**** 原文抜粋 ****

南風のたよりNo37


    南の島の話し・・平成16年の2 


     セブへ行く

    お客さんを迎えにセブに行く。友だちと遊びにセブに行く。役所に用事があってセブに行く。ドゥマゲッティーでは手に入らない部品を買いにセブに行く。
    とにかく良くセブに行くのである。
    セブは、少し前まで好きだった。好きだったと言うよりも私のフイリピンの始まり、原点とも言える街だった。フィリピン=セブのような日々が長く続いて、舞台がドゥマゲッティーに移ったのは今から6〜7年前の事だった。
    当時の方がセブとの連絡は良くて、飛行機でドゥマゲッティーまで来られた。スーパーキャット、デルタキャットなどの本数も多くて、セブからドゥマゲッティーまでの直行便だったので時間的にも条件は良かった。日本からドゥマゲッティーが最も近かったのは、飛行機が飛んでいた頃だったろうと思う。50〜60人乗りの双発のプロペラ機で、確かフッカー50とか言う飛行機が低空で、セブ島の美しい海岸線をなぞるように飛んで行った。
    この飛行機が廃止になった頃にスーパーキャットとデルタキャットの便数が増えたのだったと記憶している。
    飛行機の客がそれらに回ると期待しての事だったのだろう。
    その後デルタキャットは就航を取り止め、スーパーキャットも減便。しかもボホール経由ドゥマゲッティー行きの各駅停車ならぬ各港停船の鈍行になってしまった。需要は思ったよりも少なかったのだろう。

**** 抽出レコード ****

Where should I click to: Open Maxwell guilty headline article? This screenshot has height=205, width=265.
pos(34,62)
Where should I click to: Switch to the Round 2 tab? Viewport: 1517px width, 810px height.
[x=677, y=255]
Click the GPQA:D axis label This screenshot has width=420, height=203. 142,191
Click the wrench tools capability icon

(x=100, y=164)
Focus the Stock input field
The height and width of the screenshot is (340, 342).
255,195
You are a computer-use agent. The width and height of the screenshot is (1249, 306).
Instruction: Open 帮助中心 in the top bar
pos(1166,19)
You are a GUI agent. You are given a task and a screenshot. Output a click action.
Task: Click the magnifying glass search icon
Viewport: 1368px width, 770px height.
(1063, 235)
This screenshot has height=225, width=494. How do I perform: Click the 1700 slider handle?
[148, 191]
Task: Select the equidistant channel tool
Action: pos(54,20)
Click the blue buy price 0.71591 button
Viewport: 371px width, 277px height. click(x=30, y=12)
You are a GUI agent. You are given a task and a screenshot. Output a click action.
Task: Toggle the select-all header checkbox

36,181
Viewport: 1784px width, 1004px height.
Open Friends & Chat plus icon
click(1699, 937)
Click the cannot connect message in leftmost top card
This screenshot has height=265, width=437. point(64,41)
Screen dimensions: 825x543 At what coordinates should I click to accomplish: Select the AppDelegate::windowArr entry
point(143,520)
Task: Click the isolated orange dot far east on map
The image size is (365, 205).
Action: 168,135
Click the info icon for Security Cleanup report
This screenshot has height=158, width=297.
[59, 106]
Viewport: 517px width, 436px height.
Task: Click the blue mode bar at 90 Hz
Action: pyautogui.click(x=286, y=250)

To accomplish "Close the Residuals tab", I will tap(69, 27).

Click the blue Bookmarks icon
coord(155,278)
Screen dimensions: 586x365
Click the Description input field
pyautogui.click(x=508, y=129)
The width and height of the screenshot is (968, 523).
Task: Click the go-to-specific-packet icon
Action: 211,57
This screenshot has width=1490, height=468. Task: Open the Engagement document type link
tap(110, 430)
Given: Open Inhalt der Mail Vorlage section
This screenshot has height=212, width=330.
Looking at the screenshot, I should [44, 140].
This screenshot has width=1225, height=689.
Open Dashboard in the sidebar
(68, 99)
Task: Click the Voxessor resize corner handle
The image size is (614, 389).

****

-- 課題と演習 --
[1] セブ行きについての原文抜粋によると、ドゥマゲッティーまで飛んでいた飛行機は何人乗りだったか。
[2] レコードのうち、「Task: Click the Voxessor resize corner handle」を含む行から始まりレコードの末尾で終わる部分を、そのまま書き写せ。

-- 最終解答 --
[1] 50〜60人乗りの双発のプロペラ機だった。

[2]
Task: Click the Voxessor resize corner handle
The image size is (614, 389).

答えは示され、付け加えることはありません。